Mas essa não foi a única faísca para inflamar o interesse de ambos os campos.

“Depois que os pacientes com câncer começaram a ser tratados com novos fármacos que desencadeiam com sucesso o sistema imunológico – chamado inibidores do ponto de controle – de repente, vimos que vários deles estavam desenvolvendo doenças auto-imunes como artrite reumatóide ou diabetes tipo 1″, diz Hayday.

“Faz sentido que, se você está aparentemente atingindo os mesmos pontos na resposta imune, há uma chance de que estes dois campos separados possam aprender um do outro”, acrescenta Simpson.

“Aqui temos uma oportunidade real de olhar esses pontos de controle comuns”.

Não só isso, ambos os cientistas são rápidos em destacar outra ponte entre doenças inflamatórias e câncer – crescimento celular não controlado. Entre muitos exemplos de inflamação hiperativa, o crescimento celular implacável é o que leva ao espessamento da pele em pessoas com psoríase. Enquanto no câncer, esse é o processo fundamental que leva a tumores.

“Podemos ver que ambas as camadas estão interligadas”, diz Simpson.

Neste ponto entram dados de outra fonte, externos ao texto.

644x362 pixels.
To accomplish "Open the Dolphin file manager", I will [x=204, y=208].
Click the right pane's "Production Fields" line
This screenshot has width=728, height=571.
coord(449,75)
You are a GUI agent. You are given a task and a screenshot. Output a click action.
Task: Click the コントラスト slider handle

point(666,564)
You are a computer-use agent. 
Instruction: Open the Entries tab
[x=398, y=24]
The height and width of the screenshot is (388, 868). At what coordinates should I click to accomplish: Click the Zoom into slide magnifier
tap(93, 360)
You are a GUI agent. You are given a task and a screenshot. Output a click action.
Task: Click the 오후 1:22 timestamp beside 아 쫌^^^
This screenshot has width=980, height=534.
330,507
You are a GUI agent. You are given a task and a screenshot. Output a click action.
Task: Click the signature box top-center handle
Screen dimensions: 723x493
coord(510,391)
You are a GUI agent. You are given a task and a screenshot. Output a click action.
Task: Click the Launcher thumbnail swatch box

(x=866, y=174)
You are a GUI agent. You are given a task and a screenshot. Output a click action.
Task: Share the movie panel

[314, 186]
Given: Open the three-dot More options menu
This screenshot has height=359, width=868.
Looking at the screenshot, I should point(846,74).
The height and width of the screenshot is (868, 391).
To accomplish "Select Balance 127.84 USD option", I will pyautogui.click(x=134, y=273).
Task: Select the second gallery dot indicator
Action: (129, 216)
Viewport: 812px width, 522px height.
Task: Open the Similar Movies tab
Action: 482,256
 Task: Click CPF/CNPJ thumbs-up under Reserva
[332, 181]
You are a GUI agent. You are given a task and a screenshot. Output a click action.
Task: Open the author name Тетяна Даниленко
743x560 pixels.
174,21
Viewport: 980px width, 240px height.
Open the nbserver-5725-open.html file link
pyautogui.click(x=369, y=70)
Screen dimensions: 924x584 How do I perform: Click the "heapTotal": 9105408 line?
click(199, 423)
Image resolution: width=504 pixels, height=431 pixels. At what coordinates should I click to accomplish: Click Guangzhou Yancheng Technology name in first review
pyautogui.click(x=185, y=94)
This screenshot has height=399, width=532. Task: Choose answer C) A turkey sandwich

“São áreas ricas para aprender”.

Links que duram

Depois de uma oficina bem sucedida de três dias no ano passado, envolvendo pesquisadores de ambos os lados e defensores de pacientes, três projetos de pesquisa foram financiados e estão em andamento. O primeiro é olhar para as moléculas que controlam o sistema imunológico através da artrite reumatóide e do câncer, com o objetivo de entender melhor como o sistema imunológico responde a ambas as doenças. Isso poderia identificar novas formas de prever quem pode se beneficiar de drogas que afetam o sistema imunológico.

O projeto dois está investigando por que o crescimento celular não regulado nas articulações de pacientes com artrite reumatóide não leva ao câncer, evidenciando a forma como os cânceres se desenvolvem e potencializando novas vias de tratamento para a artrite. O projeto final procura responder a uma longa pergunta sobre como o corpo vê essas doenças.

“Tem havido uma longa idéia de que o câncer pode, de forma fundamental, ser uma ferida que não cura”, diz Hayday.

“Talvez seja também o que é artrite. É uma idéia emocionante ter surgido da oficina “.

Precisamos continuar a derreter os limites que existem entre as disciplinas científicas

– Professor Adrian Hayday

Embora esses projetos tenham financiamento por um ano inicialmente, isso marca o início de colaborações que lançam uma nova onda de pesquisa. E são as portas que isso pode abrir, que Simpson e Hayday estão excitados.

“A pesquisa leva muito tempo”, diz Simpson. “Mas a esperança é que isso encontremos algo que empilha as probabilidades a nosso favor de encontrar um novo tratamento para qualquer doença”.

“Juntando essas comunidades de pesquisa, eu realmente acho que vamos ter uma nova perspectiva sobre como o sistema imune interage com os tecidos”, acrescenta Hayday.

“Precisamos continuar a derreter os limites que existem entre as disciplinas científicas, porque o progresso é motivado por pessoas que fazem perguntas inteligentes.

“Estes vem de pessoas brilhantes falando um com o outro e tendo a coragem de dizer o que provavelmente irá e não funcionará”.

Desde os prêmios do Grand Challenge até a organização de conferências científicas, esta nova parceria é apenas um exemplo das muitas maneiras pelas quais a Cancer Research UK está empenhada em apoiar a pesquisa colaborativa. Não apenas no Reino Unido, mas em todo o mundo.

E com muito para aprender ainda, certamente não será o último.